■ **Directions for this task**: Return exactly those lines of the material below that fall between the line holding "Task: Click the Filter by Date info icon" and the line holding "Task: Open the user profile avatar", inclusive.

---

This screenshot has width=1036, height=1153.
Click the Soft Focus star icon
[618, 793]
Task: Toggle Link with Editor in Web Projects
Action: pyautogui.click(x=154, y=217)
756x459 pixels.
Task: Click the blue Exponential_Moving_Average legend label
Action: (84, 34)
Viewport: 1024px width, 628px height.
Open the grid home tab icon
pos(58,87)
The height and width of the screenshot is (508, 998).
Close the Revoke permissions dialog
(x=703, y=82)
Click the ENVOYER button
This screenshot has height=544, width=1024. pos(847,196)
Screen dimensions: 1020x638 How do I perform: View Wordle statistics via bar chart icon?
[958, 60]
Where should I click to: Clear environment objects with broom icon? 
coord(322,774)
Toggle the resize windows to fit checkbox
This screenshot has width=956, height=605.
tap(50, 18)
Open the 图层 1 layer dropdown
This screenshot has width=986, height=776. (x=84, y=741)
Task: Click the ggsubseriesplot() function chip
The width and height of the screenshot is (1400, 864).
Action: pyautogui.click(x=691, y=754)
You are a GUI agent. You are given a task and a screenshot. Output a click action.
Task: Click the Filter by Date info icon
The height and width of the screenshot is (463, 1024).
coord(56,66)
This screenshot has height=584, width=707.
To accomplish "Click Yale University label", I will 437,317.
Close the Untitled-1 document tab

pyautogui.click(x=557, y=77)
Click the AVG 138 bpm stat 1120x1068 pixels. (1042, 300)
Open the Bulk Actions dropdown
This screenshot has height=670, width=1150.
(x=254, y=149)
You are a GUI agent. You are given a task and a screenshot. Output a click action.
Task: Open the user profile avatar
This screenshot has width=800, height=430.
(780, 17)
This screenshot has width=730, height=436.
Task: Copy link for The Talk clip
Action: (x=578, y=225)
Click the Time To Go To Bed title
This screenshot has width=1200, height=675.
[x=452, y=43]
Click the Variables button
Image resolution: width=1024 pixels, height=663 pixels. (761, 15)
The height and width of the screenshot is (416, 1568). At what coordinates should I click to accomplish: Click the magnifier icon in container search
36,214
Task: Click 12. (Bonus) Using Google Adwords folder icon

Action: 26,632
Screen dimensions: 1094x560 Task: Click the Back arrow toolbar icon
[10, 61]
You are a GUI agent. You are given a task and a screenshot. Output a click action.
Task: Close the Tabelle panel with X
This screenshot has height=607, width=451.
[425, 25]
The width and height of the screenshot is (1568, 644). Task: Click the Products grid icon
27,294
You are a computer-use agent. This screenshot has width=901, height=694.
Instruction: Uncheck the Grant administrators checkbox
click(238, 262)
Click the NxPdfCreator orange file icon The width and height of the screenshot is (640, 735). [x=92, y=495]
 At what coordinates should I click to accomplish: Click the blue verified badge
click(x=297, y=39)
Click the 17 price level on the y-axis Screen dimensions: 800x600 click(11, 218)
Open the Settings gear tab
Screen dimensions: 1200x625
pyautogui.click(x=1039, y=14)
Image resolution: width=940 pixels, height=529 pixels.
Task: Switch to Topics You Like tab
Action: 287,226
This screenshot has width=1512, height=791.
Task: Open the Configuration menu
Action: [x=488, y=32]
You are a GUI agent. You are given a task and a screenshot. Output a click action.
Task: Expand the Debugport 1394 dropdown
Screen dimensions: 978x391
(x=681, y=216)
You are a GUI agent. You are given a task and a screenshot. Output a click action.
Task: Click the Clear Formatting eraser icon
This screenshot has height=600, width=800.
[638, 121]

---

■ **Answer section**:
Task: Click the Filter by Date info icon
The height and width of the screenshot is (463, 1024).
coord(56,66)
This screenshot has height=584, width=707.
To accomplish "Click Yale University label", I will 437,317.
Close the Untitled-1 document tab

pyautogui.click(x=557, y=77)
Click the AVG 138 bpm stat 1120x1068 pixels. (1042, 300)
Open the Bulk Actions dropdown
This screenshot has height=670, width=1150.
(x=254, y=149)
You are a GUI agent. You are given a task and a screenshot. Output a click action.
Task: Open the user profile avatar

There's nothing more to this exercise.